### DIRECTIVE
Swap "cellular" for "mobile" in the stretch of data that opens with the line containing "The image size" and closes with the line containing "Looking at the screenshot, I should 510,53.", then write out only those lines with everything else unchanged.

#### RECORDS FOR THE TASK

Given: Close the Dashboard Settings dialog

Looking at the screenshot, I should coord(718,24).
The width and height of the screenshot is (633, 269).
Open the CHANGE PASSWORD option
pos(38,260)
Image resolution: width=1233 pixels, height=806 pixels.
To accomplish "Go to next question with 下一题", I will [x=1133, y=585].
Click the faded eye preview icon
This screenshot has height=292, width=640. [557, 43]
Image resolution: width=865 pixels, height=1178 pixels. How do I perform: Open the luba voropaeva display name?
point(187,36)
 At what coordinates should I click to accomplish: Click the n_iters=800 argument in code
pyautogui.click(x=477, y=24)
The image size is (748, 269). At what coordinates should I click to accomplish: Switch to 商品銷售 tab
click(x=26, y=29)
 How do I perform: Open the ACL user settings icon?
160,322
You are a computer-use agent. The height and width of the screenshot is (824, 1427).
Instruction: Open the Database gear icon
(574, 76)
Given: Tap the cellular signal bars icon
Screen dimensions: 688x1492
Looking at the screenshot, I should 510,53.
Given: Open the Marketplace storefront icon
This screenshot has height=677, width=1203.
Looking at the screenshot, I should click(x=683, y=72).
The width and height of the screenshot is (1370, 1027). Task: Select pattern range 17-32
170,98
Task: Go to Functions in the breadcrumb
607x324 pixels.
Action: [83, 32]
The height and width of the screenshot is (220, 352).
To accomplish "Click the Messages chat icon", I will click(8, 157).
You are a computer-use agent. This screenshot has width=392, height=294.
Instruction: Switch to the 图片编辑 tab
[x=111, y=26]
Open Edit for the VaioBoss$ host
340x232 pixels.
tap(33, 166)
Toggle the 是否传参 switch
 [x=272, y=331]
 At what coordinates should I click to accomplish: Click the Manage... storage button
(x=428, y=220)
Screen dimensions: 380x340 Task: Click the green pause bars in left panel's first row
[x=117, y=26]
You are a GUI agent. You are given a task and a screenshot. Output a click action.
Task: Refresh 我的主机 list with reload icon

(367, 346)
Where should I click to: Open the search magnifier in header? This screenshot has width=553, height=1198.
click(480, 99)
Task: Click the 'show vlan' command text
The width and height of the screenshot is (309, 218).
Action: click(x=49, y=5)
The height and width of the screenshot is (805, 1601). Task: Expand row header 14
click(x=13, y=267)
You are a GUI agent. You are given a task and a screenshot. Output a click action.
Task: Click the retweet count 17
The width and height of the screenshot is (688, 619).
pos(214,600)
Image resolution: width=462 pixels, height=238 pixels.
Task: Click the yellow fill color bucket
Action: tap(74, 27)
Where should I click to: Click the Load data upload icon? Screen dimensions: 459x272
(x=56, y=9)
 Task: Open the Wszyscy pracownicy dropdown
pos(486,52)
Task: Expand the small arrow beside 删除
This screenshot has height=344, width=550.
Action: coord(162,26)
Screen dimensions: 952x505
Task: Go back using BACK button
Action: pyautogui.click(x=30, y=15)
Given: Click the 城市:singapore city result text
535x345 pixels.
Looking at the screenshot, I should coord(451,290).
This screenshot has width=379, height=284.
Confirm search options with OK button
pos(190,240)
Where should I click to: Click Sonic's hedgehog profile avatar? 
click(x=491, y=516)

########

### FINISHED EXERCISE
The image size is (748, 269). At what coordinates should I click to accomplish: Switch to 商品銷售 tab
click(x=26, y=29)
 How do I perform: Open the ACL user settings icon?
160,322
You are a computer-use agent. The height and width of the screenshot is (824, 1427).
Instruction: Open the Database gear icon
(574, 76)
Given: Tap the mobile signal bars icon
Screen dimensions: 688x1492
Looking at the screenshot, I should 510,53.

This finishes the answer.